Our dinner after Santa Maria Del Mar was at Cinc Sentits, a Michelin starred restaurant which served an extraordinary tasting menu. This was the only restaurant we got reservations for prior to arriving in Spain and it did not disappoint. The meal itself lasted almost 4 hours so this is going to be a long post but it's well worth the read and the visuals. The decor was simple and modern but highly refined. The space was small but well laid out so that we never felt cramped. Even before a single dish was served, we knew we were in for a treat.
We started with an amuse bouche of maple syrup, cream, cava sabayon, and sea salt. This is a nod to chef-owner Jordi Artal who comes from Canada.
Next we had our tapas course which consisted of small bites of familiar tapas dishes. First was anchovy with quince paste, anchovy emulsion, and pickled pepper with a cheese cracker. Next, just shucked baby clams with salsa verde and marcona almonds. Then we had Iberian jamon de bellota on pan con tomate (the best jamon we had on the trip). We then had salt-baked potato with bonito tuna belly and topped with a carrot and green bean puree. This was followed by grilled vegetable flatbreads with olive oil "caviar". The last and most surprising dish were olives two ways.

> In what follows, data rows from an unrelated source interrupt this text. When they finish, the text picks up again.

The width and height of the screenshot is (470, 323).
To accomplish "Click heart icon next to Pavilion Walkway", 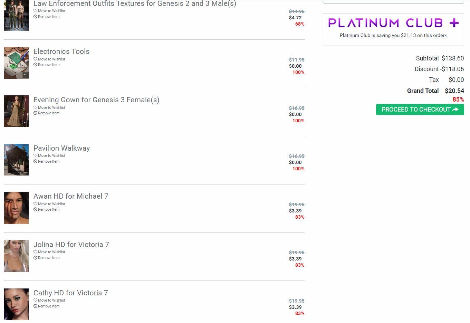I will point(35,155).
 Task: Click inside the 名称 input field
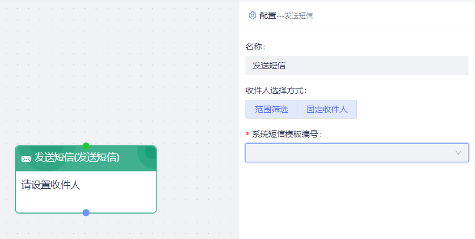coord(356,66)
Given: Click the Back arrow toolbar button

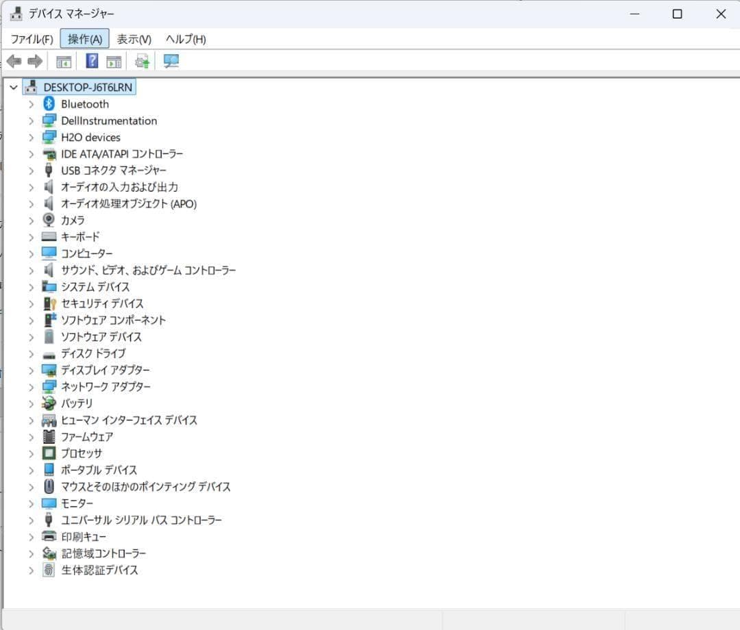Looking at the screenshot, I should click(14, 62).
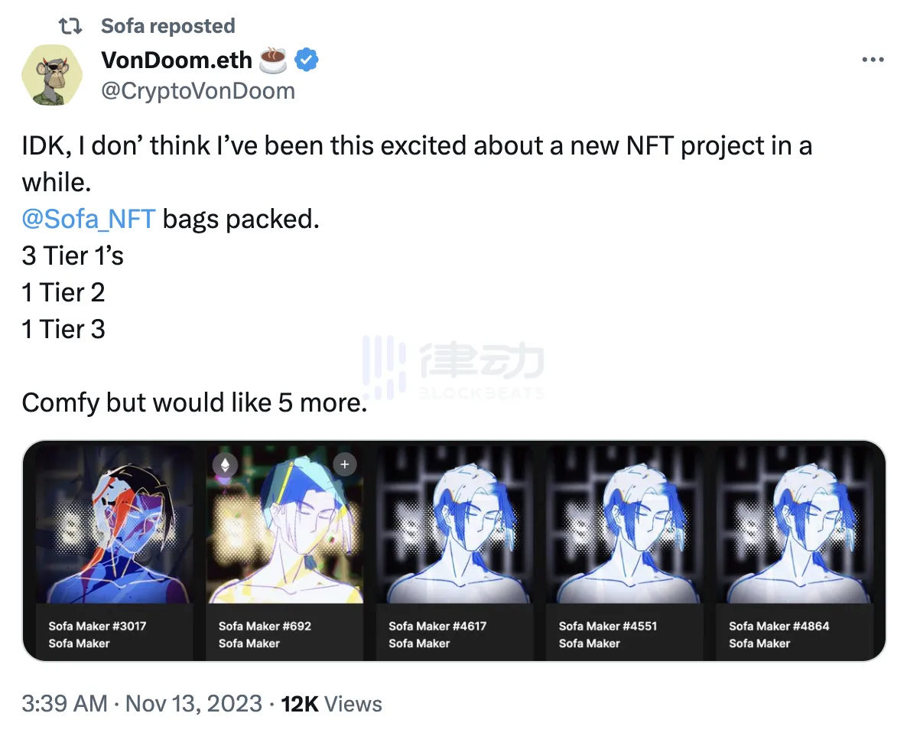Click the collection name under Sofa Maker #4864
Viewport: 907px width, 736px height.
[759, 643]
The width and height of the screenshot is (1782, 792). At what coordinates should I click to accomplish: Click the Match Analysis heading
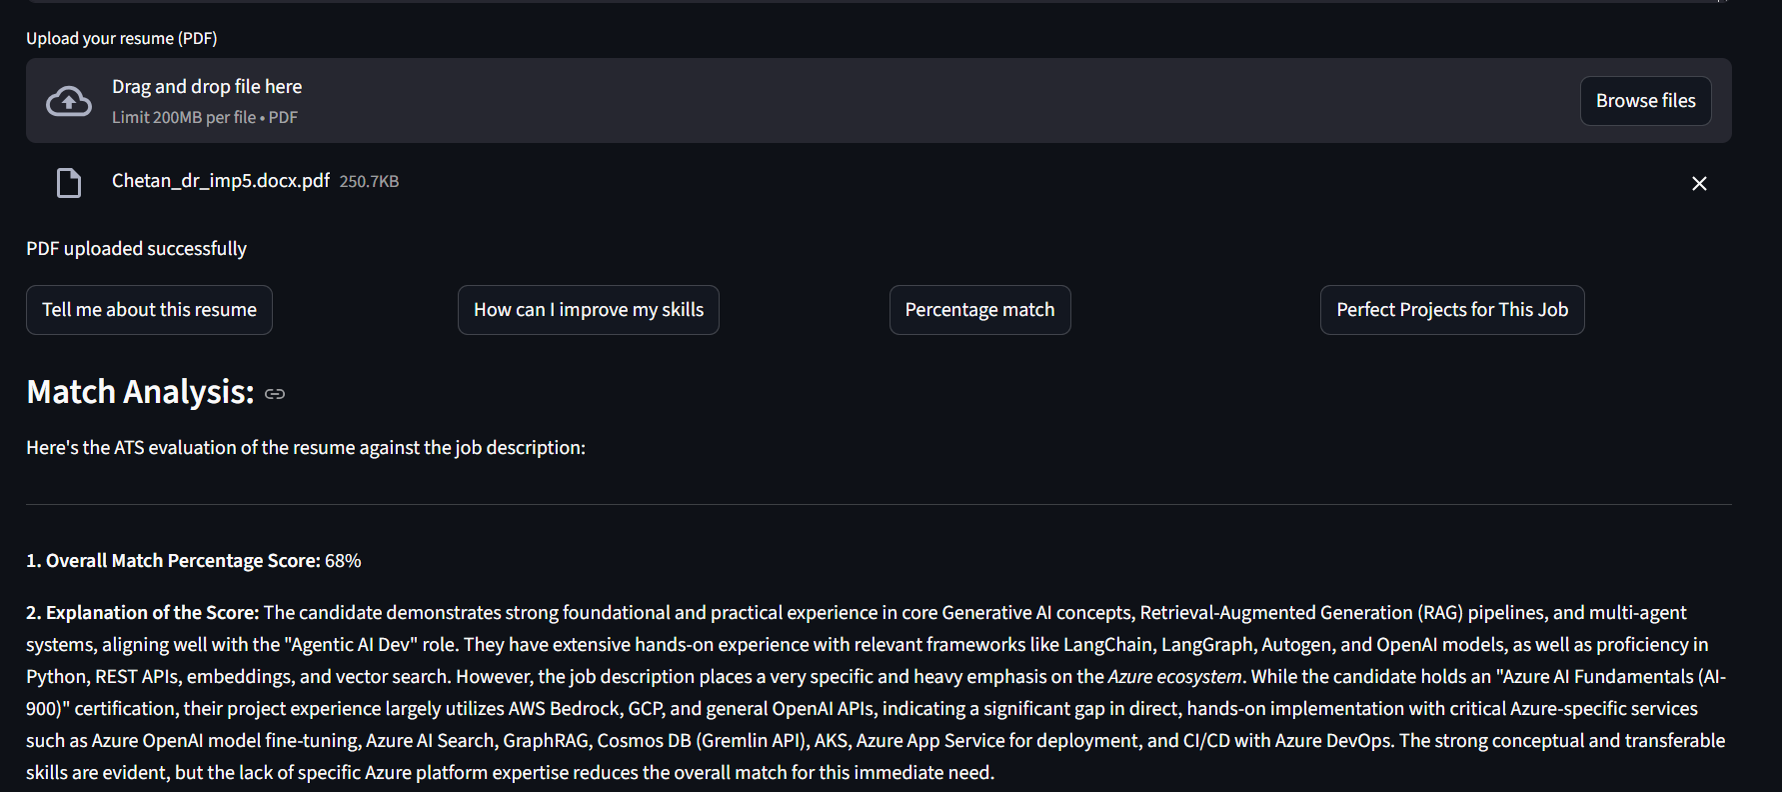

The top light green olive was actually olive puree suspended in a soft olive shell that burst in your mouth, filling it with the full flavor and essence of green olives. The darker green ones below it were manzanilla-arbequina olives with herbs. A great way to start the meal!
We moved on to more pre-entree bites. First was white asparagus with Iberian pancetta in a roasted almond emulsion. Delicate but hearty. After that we had a little sandwich called a molette made from shredded beef with smoked bone marrow and black trumpet picada sauce. This little sandwich stole the show for me. The bread was crispy but soft on the inside and the beef/marrow combination was an explosion of flavor. I could have probably eaten 20 of these.
Our first entree was mackerel with cucumber and jalapeno ice cream. It was topped with a cream, caramelized onion horchata. The cucumber and jalapeno ice cream were (as expected) very refreshing and spicy at the same time. The horchata also balanced out the fishiness of the mackerel. Next, we had huge pan seared scallops on top of a sun-choke and onion sauce. Then, a turbot clam beignet with lemon peel, brown butter salsify, and marsh samphire. Being seafood, these were light but full of flavor due to the excellent ingredient combinations.
With our seafood entrees behind us, we moved on to the meatier portion of the evening. We were treated to a nice hunk of foie gras that was perfectly cooked in a caramelized sugar shell and served with braised leeks and chives. As a mushroom and egg fan, I was delighted by the next dish of roasted and smoked hen of the woods mushrooms with a 63C cooked egg yolk. This was served with thyme-brown butter breadcrumbs and pickled onions. Though there was no meat, this dish tasted rich and full of umami flavor. Keeping with the fowl theme, we ended the meat entrees with duck served three ways. First with sautéed pears and red wine gel, then topped with crushed pistachios, and lastly a Peking style pancake with pear chutney. Each was a small bite which was just perfect for you to get the full taste without getting stuffed, which we were at this point!
Of course, dessert couldn't simply be a single dish. We were treated to three artistically crafted dishes. The first was strawberry frozen yogurt with basil and a black currant sauce. Subtle with just enough tartness to balance out the sweetness. Next was a playful plate of cherries. Like the olives before, these were cherry puree suspended in a soft cherry shell that contained the full concentrated flavor and tart cherries. This was balanced out by cherry "pit" ice cream, candied almonds, and crushed cookies. The final "temptations" were a plate of little bites. There were mini vanilla muffins, thyme meringue with orange and orange blossom macarons, and finally a deeply chocolate truffle with olive oil and salt. A sweet and lovely end to our meal.
Not pictured were the wines that were expertly paired with each dish. Though there was plenty to drink, the pacing of every dish never had us feeling heavily intoxicated. It goes without saying that the service was impeccable, but also thoughtful and quite casual. Even though it was an extremely refined setting, it never felt uptight. The staff was funny and extremely accommodating of us dining with a child at the table. They don't have a separate menu for children but where appropriate, made small changes to the dishes to make them more palatable for a younger person. Easily one of the best dining experiences I've ever had and when we return to Barcelona, we'll be coming back. They'll be moving into another location soon and we can't wait to see what they do in a larger venue.